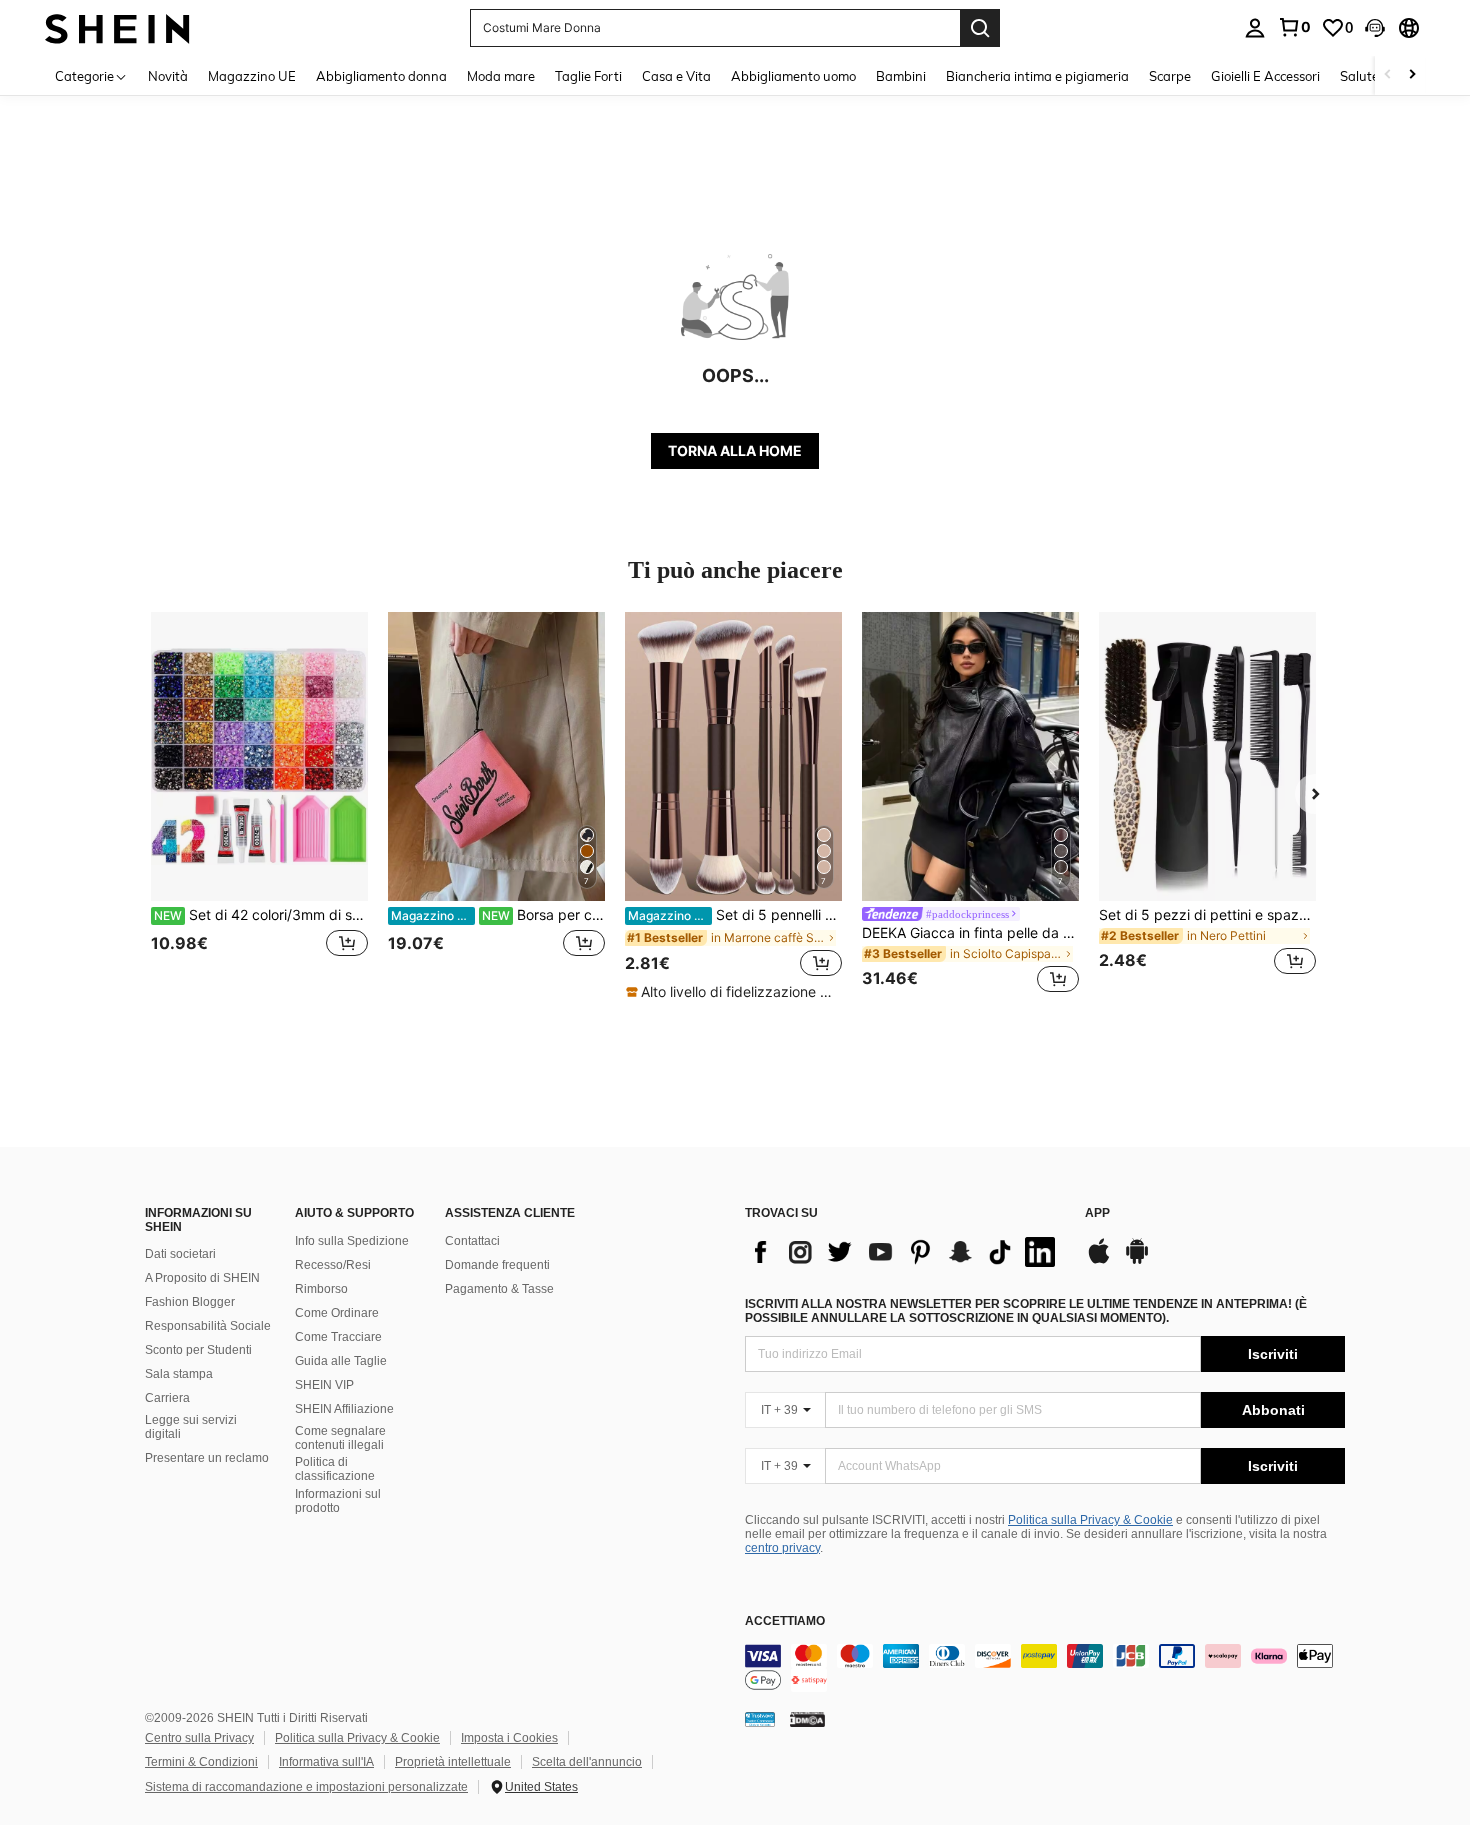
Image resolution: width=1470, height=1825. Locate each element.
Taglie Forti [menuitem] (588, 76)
---
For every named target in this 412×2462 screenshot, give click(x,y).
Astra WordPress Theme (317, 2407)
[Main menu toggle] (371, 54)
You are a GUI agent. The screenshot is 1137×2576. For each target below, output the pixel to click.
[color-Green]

- EXERCISE GOAL -
Among the lines of the records above, count those containing the word "each", then give the number by itself.

- YOUR RESPONSE -
2